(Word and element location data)

"""

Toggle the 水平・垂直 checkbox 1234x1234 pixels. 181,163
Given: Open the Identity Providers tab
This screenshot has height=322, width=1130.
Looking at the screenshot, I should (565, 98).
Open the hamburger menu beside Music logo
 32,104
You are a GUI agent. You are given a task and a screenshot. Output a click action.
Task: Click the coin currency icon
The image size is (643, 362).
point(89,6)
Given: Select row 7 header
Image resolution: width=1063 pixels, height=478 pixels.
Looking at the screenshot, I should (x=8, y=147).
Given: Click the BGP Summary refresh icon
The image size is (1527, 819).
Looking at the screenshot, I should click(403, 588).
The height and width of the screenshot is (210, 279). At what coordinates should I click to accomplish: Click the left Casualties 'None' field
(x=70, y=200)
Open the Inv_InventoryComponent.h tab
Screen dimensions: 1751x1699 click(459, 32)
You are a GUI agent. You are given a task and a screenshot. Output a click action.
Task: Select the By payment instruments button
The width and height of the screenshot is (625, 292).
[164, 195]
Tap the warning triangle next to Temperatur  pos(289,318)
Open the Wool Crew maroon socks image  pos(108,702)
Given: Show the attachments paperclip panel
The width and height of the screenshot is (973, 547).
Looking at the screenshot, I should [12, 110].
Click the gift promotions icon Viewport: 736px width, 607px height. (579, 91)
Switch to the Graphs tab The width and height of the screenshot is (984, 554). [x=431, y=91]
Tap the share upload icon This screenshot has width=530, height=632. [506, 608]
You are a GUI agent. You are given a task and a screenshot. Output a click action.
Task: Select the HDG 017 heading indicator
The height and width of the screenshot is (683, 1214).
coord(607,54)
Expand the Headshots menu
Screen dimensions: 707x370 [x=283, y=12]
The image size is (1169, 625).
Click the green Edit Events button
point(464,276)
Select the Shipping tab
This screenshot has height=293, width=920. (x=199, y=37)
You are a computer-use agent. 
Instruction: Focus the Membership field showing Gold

"""

WHAT IS REQUIRED - Write out all of the data above word for word, keeping every line as it is.

TASK SOLUTION -
Toggle the 水平・垂直 checkbox 1234x1234 pixels. 181,163
Given: Open the Identity Providers tab
This screenshot has height=322, width=1130.
Looking at the screenshot, I should (565, 98).
Open the hamburger menu beside Music logo
 32,104
You are a GUI agent. You are given a task and a screenshot. Output a click action.
Task: Click the coin currency icon
The image size is (643, 362).
point(89,6)
Given: Select row 7 header
Image resolution: width=1063 pixels, height=478 pixels.
Looking at the screenshot, I should (x=8, y=147).
Given: Click the BGP Summary refresh icon
The image size is (1527, 819).
Looking at the screenshot, I should click(403, 588).
The height and width of the screenshot is (210, 279). At what coordinates should I click to accomplish: Click the left Casualties 'None' field
(x=70, y=200)
Open the Inv_InventoryComponent.h tab
Screen dimensions: 1751x1699 click(459, 32)
You are a GUI agent. You are given a task and a screenshot. Output a click action.
Task: Select the By payment instruments button
The width and height of the screenshot is (625, 292).
[164, 195]
Tap the warning triangle next to Temperatur  pos(289,318)
Open the Wool Crew maroon socks image  pos(108,702)
Given: Show the attachments paperclip panel
The width and height of the screenshot is (973, 547).
Looking at the screenshot, I should [12, 110].
Click the gift promotions icon Viewport: 736px width, 607px height. (579, 91)
Switch to the Graphs tab The width and height of the screenshot is (984, 554). [x=431, y=91]
Tap the share upload icon This screenshot has width=530, height=632. [506, 608]
You are a GUI agent. You are given a task and a screenshot. Output a click action.
Task: Select the HDG 017 heading indicator
The height and width of the screenshot is (683, 1214).
coord(607,54)
Expand the Headshots menu
Screen dimensions: 707x370 [x=283, y=12]
The image size is (1169, 625).
Click the green Edit Events button
point(464,276)
Select the Shipping tab
This screenshot has height=293, width=920. (x=199, y=37)
You are a computer-use agent. 
Instruction: Focus the Membership field showing Gold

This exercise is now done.